§ WHAT IS EXPECTED
In the records below, find the line with "The width and" and repeat exactly every line from it through the line with "The image size is (914, 461).". Pictures stay out.

§ DATA FOR THE TASK
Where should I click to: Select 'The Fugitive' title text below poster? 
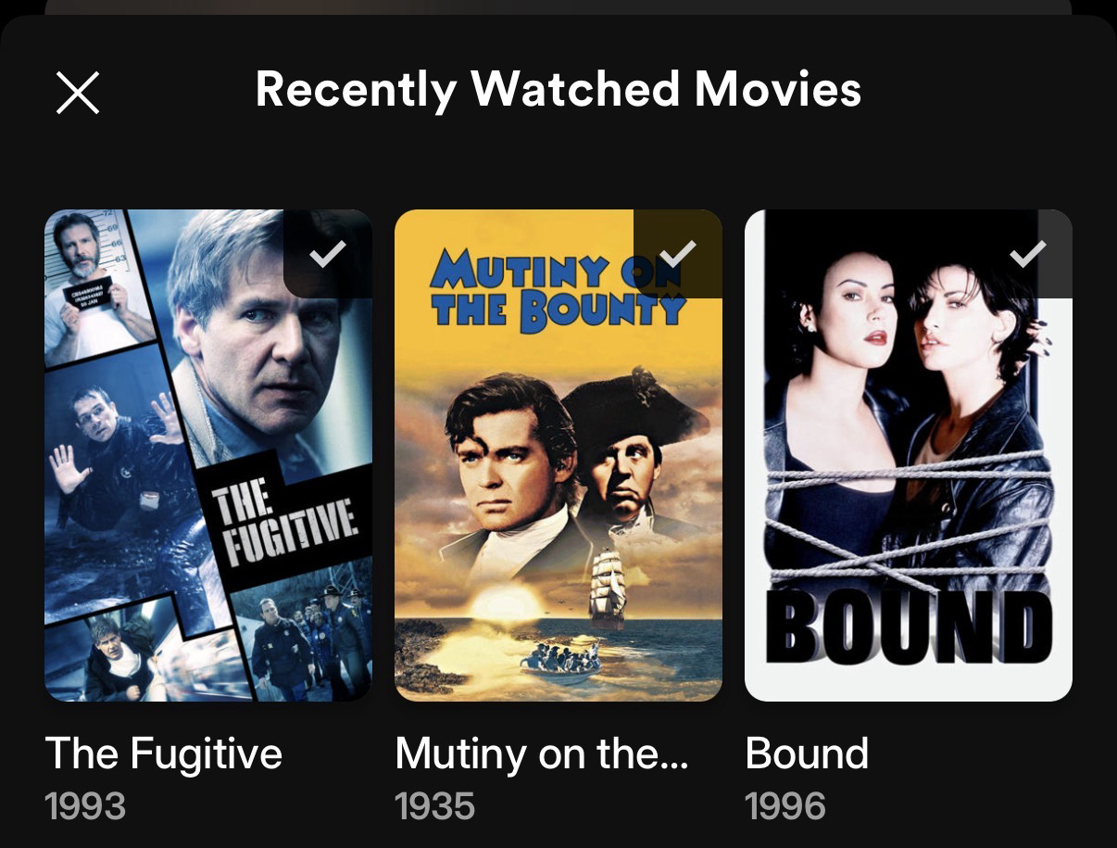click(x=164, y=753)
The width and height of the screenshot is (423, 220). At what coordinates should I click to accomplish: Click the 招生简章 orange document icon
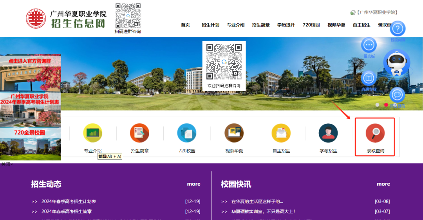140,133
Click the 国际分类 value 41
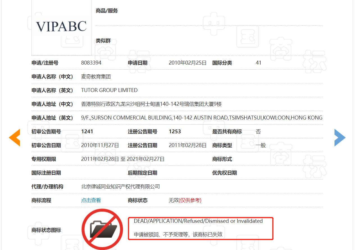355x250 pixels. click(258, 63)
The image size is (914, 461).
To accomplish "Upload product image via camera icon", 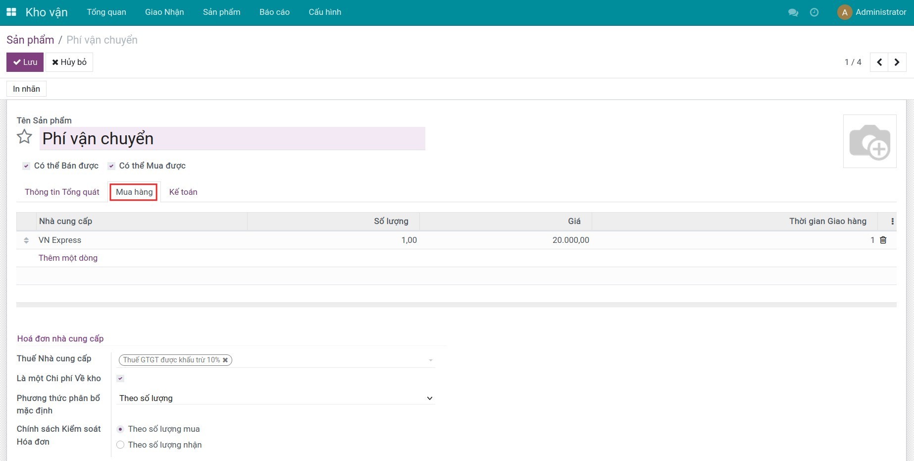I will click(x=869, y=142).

--

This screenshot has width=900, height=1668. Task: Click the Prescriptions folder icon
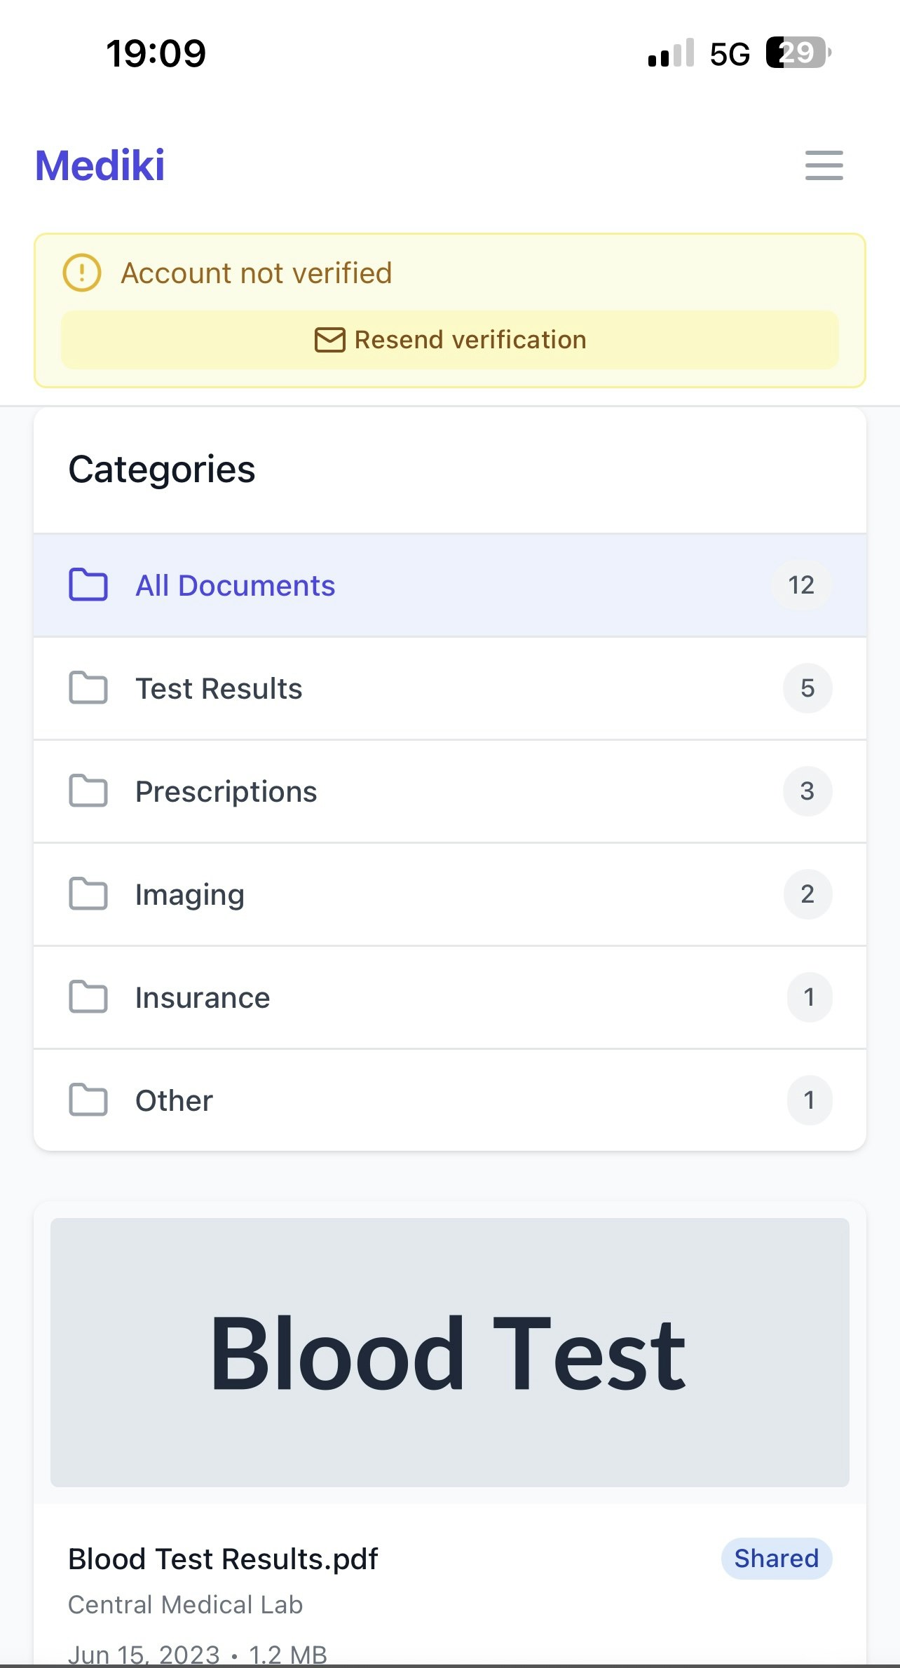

§ SOLUTION FOR THIS EXERCISE
The width and height of the screenshot is (423, 220). At what coordinates should I click to accomplish: Click the 招生简章 orange document icon
140,133
Click the 国际分类 value 41
355x250 pixels. click(258, 63)
The image size is (914, 461).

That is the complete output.